The scientists of the "Bulletin of Atomic Scientists" are sounding the knell. Will they at last be heard? They keep resetting the "Doomsday Clock" by noting the events of the previous year. In 1991, after the Cold War ended, they placed the long hand of the clock at 17 minutes to midnight. Since then, it has moved only forward. In 2015 it stood at 3 minutes to midnight; in 2017 at 2 minutes; in 2020 100 seconds (as announced in January, a month before the invasion of Ukraine!). And now it stands at 89 seconds...
Only one second less? True, but that is highly symbolic: it means, they say, that from now on "every second counts". They say that with anguish and gravity: "this is the worst moment in the history of the clock".
Created in 1947, the Doomsday Clock warns us of the risk, more or less close to us, of seeing our world destroyed by dangerous technologies that we have created. It is a metaphor, a warning of the dangers that we need to confront if we want to survive on this planet.
When the Clock was created in 1947, the greatest danger for humanity came from nuclear weapons, notably from the sense that the USA and the USSR were heading into a nuclear arms race.

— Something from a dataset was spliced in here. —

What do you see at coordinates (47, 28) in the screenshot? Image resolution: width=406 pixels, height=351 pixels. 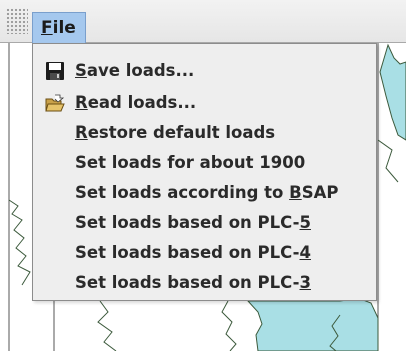 I see `file-menu-mnemonic: F` at bounding box center [47, 28].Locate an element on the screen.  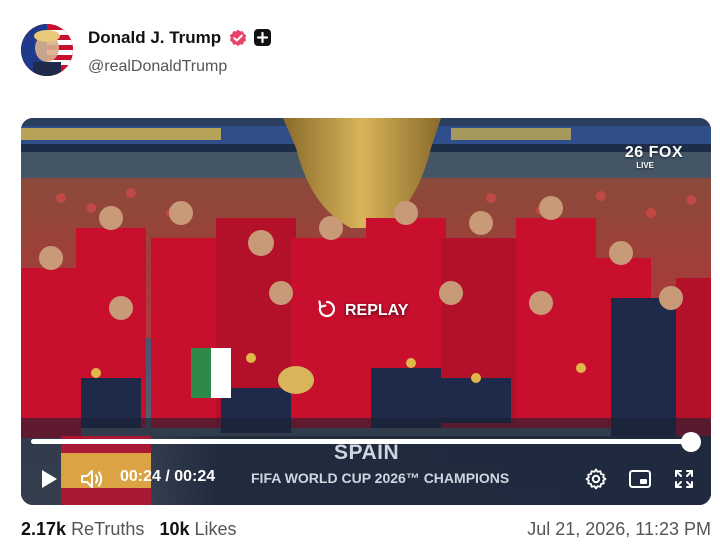
likes-label: Likes is located at coordinates (216, 529).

And that in fact did happen. The long hand was then set at 7 minutes to midnight. In 1953, when the Korean War was opposing east to west, it stood at 7 minutes to midnight. In 2007, Bulletin for the first time examined in its deliberations the potentially catastrophic effects of climate change. This year, additional factors were invoked, including the risks of pandemics, the militarization of space or the disruptive technologies.

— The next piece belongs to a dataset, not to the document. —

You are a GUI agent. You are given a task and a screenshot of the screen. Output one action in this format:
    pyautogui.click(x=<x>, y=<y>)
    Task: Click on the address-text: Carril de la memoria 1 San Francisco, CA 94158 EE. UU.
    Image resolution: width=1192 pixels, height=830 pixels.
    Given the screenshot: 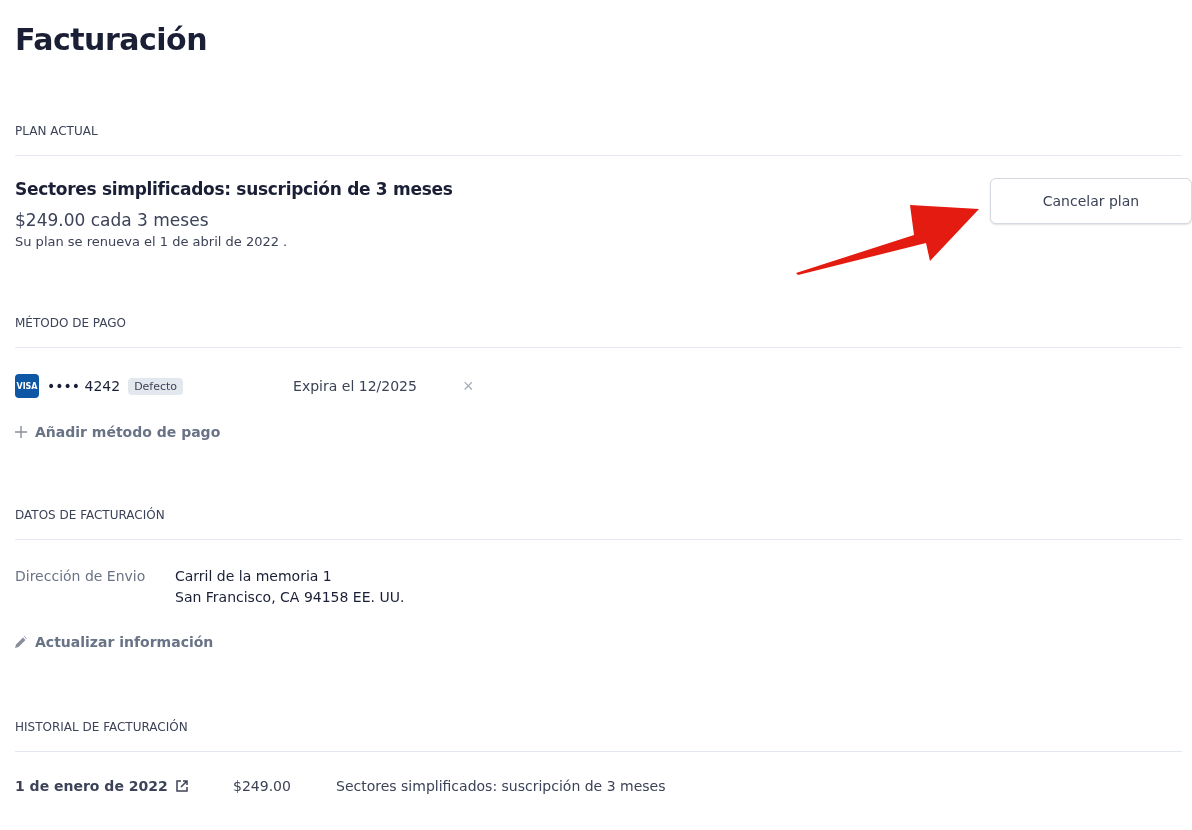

These new threats have not eclipsed the nuclear threat, quite the contrary, these compound with it, making it even more probable, more imminent.
Now, on 28 January 2025, as every year around this time, they have held in Chicago the conference at which they announce how close we are to midnight, the fatal hour that will sound the knell of humanity.
Whoever has heard them and listened to them no longer has the luxury of looking away. Right now our house is on fire, TRULY.